[Saved data entries]
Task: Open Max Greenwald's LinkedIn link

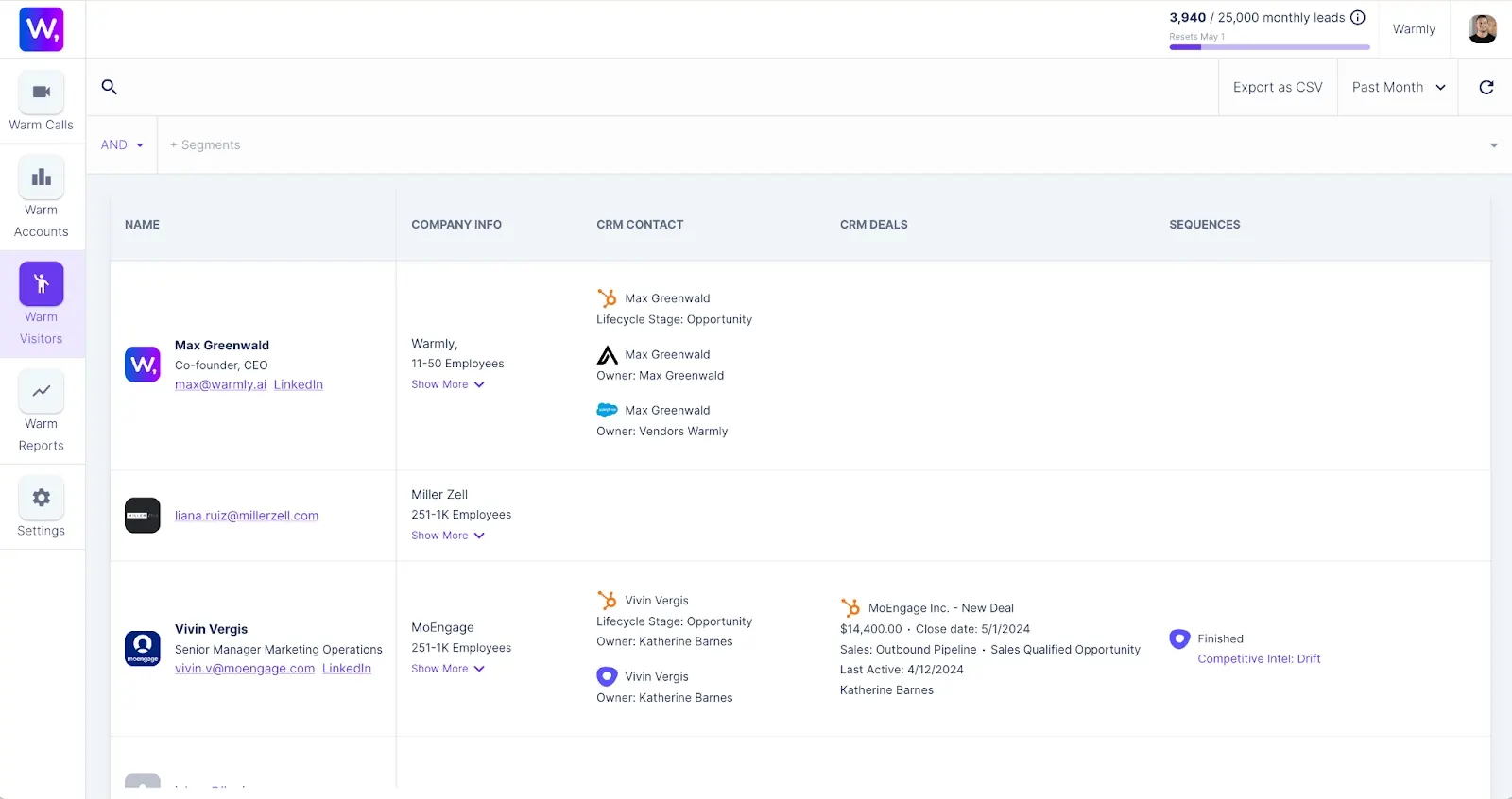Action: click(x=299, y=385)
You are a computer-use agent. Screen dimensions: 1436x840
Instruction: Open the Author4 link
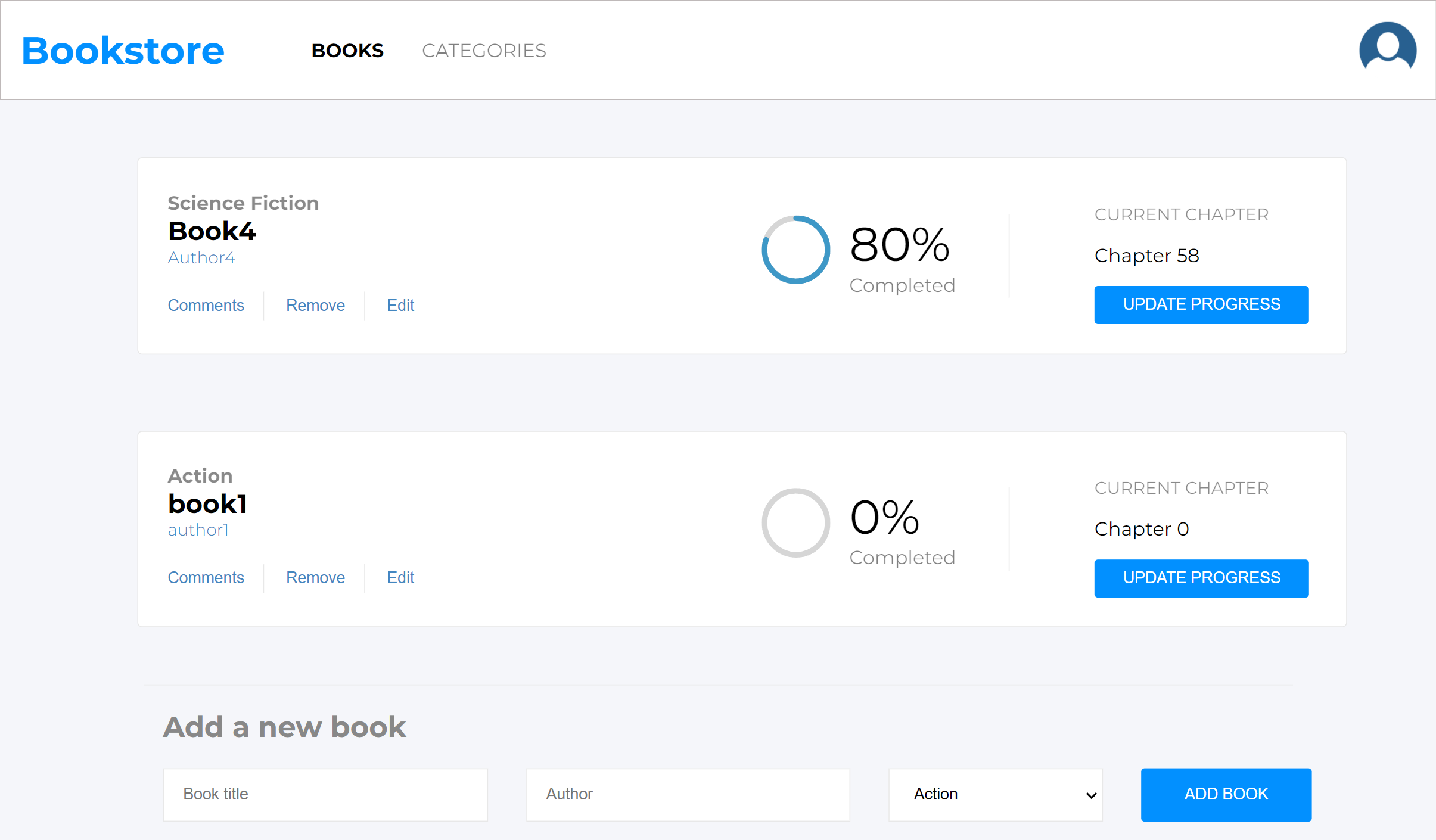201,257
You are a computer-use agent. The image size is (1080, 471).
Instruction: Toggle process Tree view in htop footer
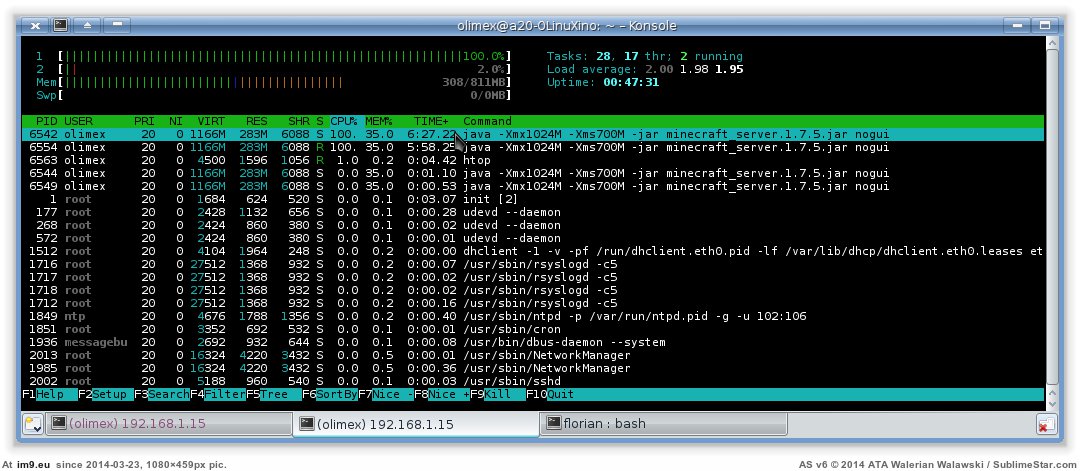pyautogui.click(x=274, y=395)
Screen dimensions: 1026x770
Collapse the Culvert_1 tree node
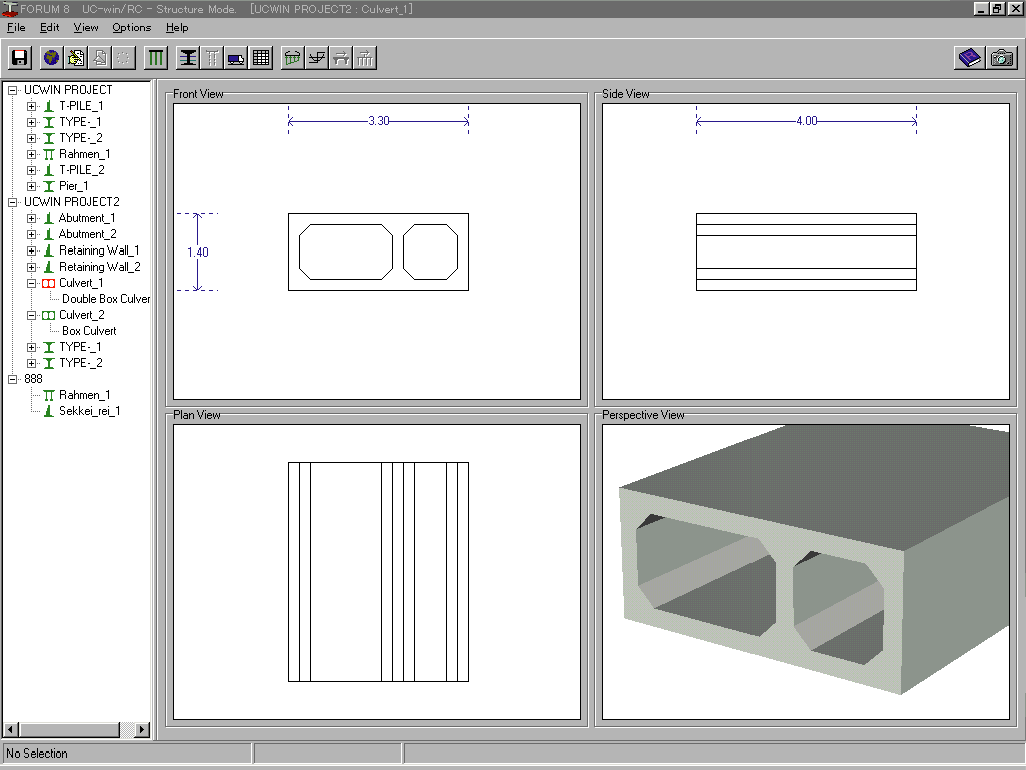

* **Exercise goal**
Word for word, return the entries above, but without any pictures.

* **Written reply**
Task: Open Max Greenwald's LinkedIn link

Action: click(x=299, y=385)
You are a computer-use agent. Screen dimensions: 1436x840
Instruction: Open the Author4 link
201,257
You are a computer-use agent. The image size is (1080, 471).
Instruction: Toggle process Tree view in htop footer
pyautogui.click(x=274, y=395)
Screen dimensions: 1026x770
Collapse the Culvert_1 tree node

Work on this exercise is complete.